Information provided ▸
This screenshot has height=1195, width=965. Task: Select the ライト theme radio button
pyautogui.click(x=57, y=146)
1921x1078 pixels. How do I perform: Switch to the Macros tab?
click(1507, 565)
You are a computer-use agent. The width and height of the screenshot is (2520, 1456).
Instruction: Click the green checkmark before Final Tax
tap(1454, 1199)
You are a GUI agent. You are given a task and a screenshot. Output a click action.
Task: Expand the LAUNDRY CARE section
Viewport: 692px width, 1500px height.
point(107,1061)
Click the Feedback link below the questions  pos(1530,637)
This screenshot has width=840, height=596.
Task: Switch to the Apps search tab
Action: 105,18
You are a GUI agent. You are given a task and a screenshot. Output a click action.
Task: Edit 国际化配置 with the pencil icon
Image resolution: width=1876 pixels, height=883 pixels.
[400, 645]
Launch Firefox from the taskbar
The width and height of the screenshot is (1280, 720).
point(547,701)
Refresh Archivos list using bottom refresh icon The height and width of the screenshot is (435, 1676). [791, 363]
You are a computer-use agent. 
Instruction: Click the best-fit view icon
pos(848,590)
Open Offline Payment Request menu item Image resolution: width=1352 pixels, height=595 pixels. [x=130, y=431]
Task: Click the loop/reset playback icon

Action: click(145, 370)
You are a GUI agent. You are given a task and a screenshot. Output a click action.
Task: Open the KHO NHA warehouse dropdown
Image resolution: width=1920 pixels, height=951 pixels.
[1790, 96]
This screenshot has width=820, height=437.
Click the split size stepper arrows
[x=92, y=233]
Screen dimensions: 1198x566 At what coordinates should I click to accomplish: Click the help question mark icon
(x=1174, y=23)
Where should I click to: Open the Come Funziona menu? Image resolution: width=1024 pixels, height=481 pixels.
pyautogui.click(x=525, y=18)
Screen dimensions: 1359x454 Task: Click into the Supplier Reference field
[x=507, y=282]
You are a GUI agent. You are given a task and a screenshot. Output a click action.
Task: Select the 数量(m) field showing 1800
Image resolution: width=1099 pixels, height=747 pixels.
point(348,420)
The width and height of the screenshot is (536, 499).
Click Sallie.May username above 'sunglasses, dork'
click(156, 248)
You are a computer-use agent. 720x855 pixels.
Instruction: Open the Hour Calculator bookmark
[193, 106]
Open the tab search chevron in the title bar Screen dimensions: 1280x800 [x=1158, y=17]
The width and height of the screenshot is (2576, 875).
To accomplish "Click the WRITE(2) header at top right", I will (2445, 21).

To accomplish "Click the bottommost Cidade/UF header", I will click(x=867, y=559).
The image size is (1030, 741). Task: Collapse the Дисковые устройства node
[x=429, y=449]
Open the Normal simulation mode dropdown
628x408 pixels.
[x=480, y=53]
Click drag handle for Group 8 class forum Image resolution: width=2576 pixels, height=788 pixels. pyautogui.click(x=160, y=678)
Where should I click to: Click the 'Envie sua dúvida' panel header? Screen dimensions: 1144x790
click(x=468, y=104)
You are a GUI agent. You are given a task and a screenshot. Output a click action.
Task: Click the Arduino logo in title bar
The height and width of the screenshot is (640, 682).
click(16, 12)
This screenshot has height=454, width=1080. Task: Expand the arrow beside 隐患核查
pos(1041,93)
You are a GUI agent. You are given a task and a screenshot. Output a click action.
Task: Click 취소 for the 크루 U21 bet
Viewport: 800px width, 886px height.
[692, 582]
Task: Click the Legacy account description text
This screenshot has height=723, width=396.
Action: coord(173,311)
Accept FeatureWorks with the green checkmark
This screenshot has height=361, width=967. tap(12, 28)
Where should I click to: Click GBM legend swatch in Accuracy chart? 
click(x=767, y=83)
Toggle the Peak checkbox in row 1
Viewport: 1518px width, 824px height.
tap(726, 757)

Work order ▸
Reproduce the listing above in its entirety, unchanged.

Answer to the exercise ▸
This screenshot has height=1195, width=965. Task: Select the ライト theme radio button
pyautogui.click(x=57, y=146)
1921x1078 pixels. How do I perform: Switch to the Macros tab?
click(1507, 565)
You are a computer-use agent. The width and height of the screenshot is (2520, 1456).
Instruction: Click the green checkmark before Final Tax
tap(1454, 1199)
You are a GUI agent. You are given a task and a screenshot. Output a click action.
Task: Expand the LAUNDRY CARE section
Viewport: 692px width, 1500px height.
point(107,1061)
Click the Feedback link below the questions  pos(1530,637)
This screenshot has width=840, height=596.
Task: Switch to the Apps search tab
Action: 105,18
You are a GUI agent. You are given a task and a screenshot. Output a click action.
Task: Edit 国际化配置 with the pencil icon
Image resolution: width=1876 pixels, height=883 pixels.
[400, 645]
Launch Firefox from the taskbar
The width and height of the screenshot is (1280, 720).
point(547,701)
Refresh Archivos list using bottom refresh icon The height and width of the screenshot is (435, 1676). [791, 363]
You are a computer-use agent. 
Instruction: Click the best-fit view icon
pos(848,590)
Open Offline Payment Request menu item Image resolution: width=1352 pixels, height=595 pixels. [x=130, y=431]
Task: Click the loop/reset playback icon

Action: click(145, 370)
You are a GUI agent. You are given a task and a screenshot. Output a click action.
Task: Open the KHO NHA warehouse dropdown
Image resolution: width=1920 pixels, height=951 pixels.
[1790, 96]
This screenshot has width=820, height=437.
Click the split size stepper arrows
[x=92, y=233]
Screen dimensions: 1198x566 At what coordinates should I click to accomplish: Click the help question mark icon
(x=1174, y=23)
Where should I click to: Open the Come Funziona menu? Image resolution: width=1024 pixels, height=481 pixels.
pyautogui.click(x=525, y=18)
Screen dimensions: 1359x454 Task: Click into the Supplier Reference field
[x=507, y=282]
You are a GUI agent. You are given a task and a screenshot. Output a click action.
Task: Select the 数量(m) field showing 1800
Image resolution: width=1099 pixels, height=747 pixels.
point(348,420)
The width and height of the screenshot is (536, 499).
Click Sallie.May username above 'sunglasses, dork'
click(156, 248)
You are a computer-use agent. 720x855 pixels.
Instruction: Open the Hour Calculator bookmark
[193, 106]
Open the tab search chevron in the title bar Screen dimensions: 1280x800 [x=1158, y=17]
The width and height of the screenshot is (2576, 875).
To accomplish "Click the WRITE(2) header at top right", I will (2445, 21).

To accomplish "Click the bottommost Cidade/UF header", I will click(x=867, y=559).
The image size is (1030, 741). Task: Collapse the Дисковые устройства node
[x=429, y=449]
Open the Normal simulation mode dropdown
628x408 pixels.
[x=480, y=53]
Click drag handle for Group 8 class forum Image resolution: width=2576 pixels, height=788 pixels. pyautogui.click(x=160, y=678)
Where should I click to: Click the 'Envie sua dúvida' panel header? Screen dimensions: 1144x790
click(x=468, y=104)
You are a GUI agent. You are given a task and a screenshot. Output a click action.
Task: Click the Arduino logo in title bar
The height and width of the screenshot is (640, 682).
click(16, 12)
This screenshot has height=454, width=1080. Task: Expand the arrow beside 隐患核查
pos(1041,93)
You are a GUI agent. You are given a task and a screenshot. Output a click action.
Task: Click 취소 for the 크루 U21 bet
Viewport: 800px width, 886px height.
[692, 582]
Task: Click the Legacy account description text
This screenshot has height=723, width=396.
Action: coord(173,311)
Accept FeatureWorks with the green checkmark
This screenshot has height=361, width=967. tap(12, 28)
Where should I click to: Click GBM legend swatch in Accuracy chart? 
click(x=767, y=83)
Toggle the Peak checkbox in row 1
Viewport: 1518px width, 824px height.
tap(726, 757)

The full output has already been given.